**Task to complete**
Please print the entries below exactly, from the line with "The height and" through the line with "Open filter for Object name column", including both of those lines and leaving out all others.

**Supplied material**
+===+

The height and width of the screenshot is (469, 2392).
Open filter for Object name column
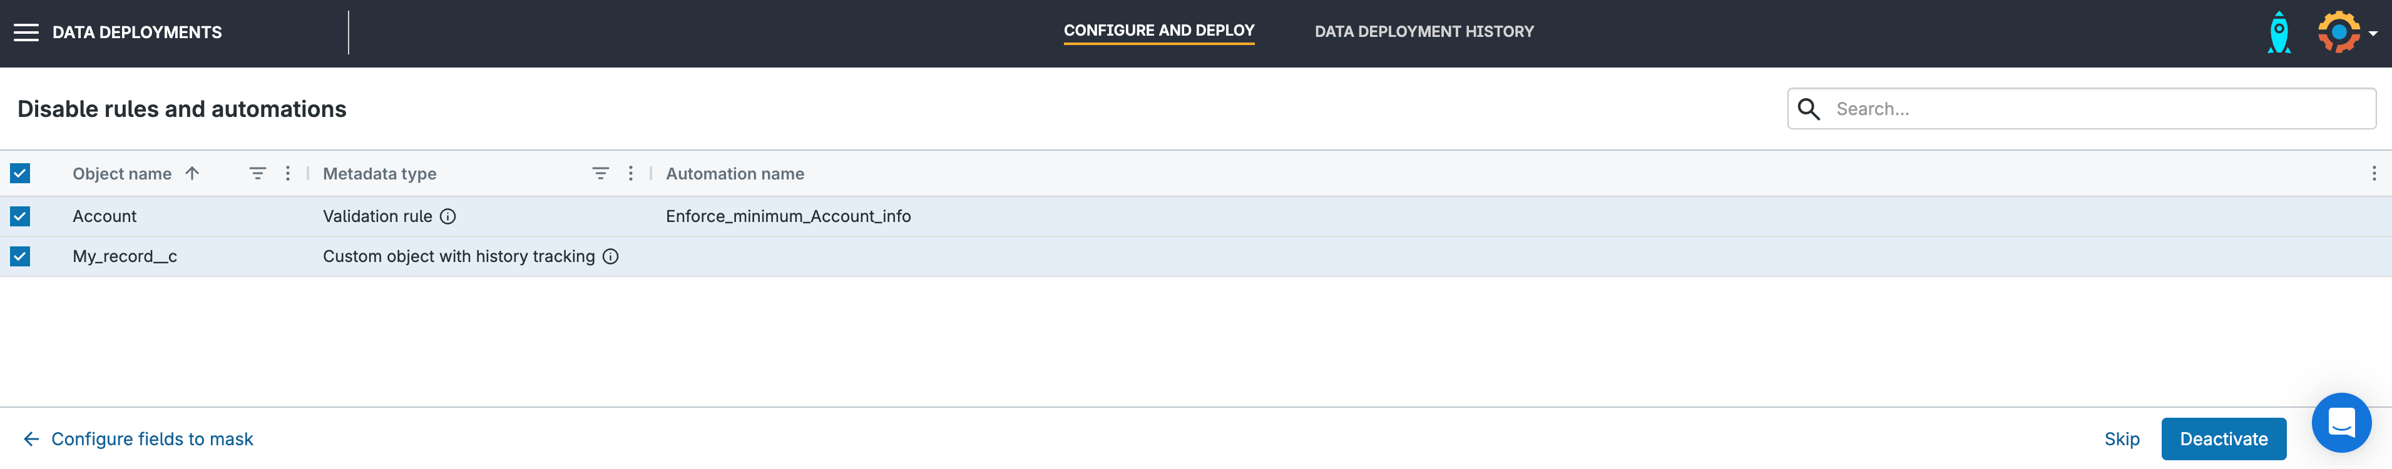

+===+

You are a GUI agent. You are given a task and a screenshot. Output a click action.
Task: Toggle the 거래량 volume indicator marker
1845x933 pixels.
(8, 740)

+===+

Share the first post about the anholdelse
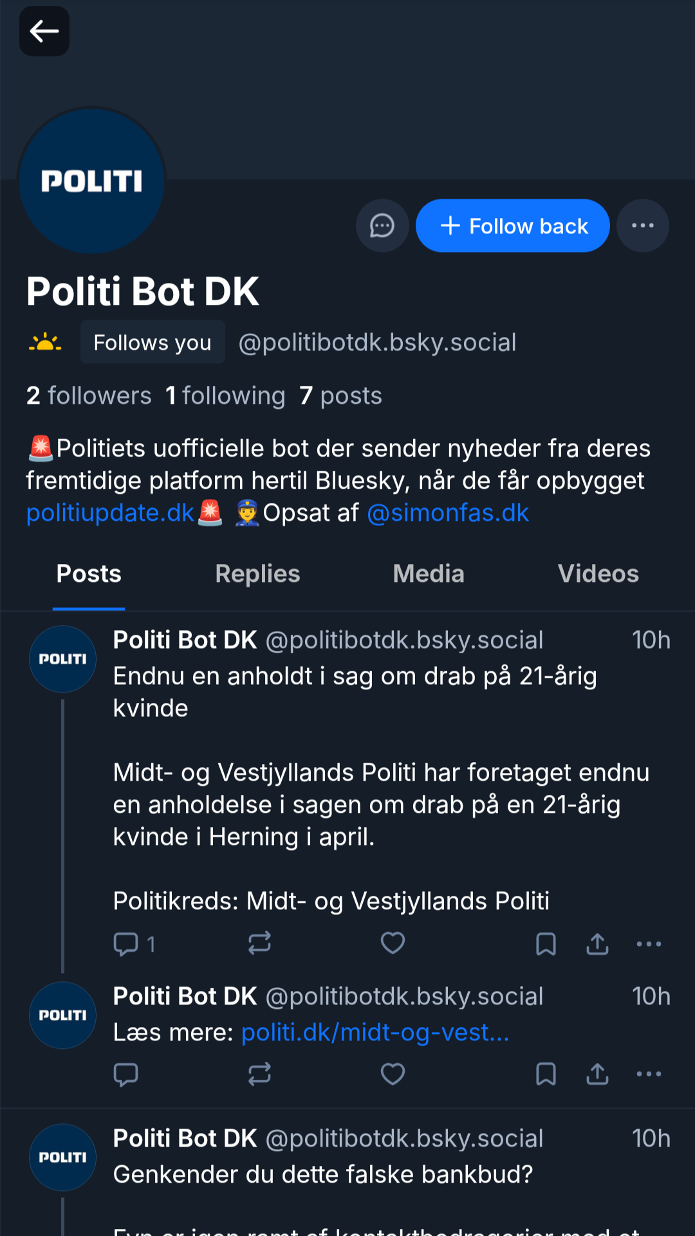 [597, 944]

+===+

**Your solution**
The height and width of the screenshot is (469, 2392).
Open filter for Object name column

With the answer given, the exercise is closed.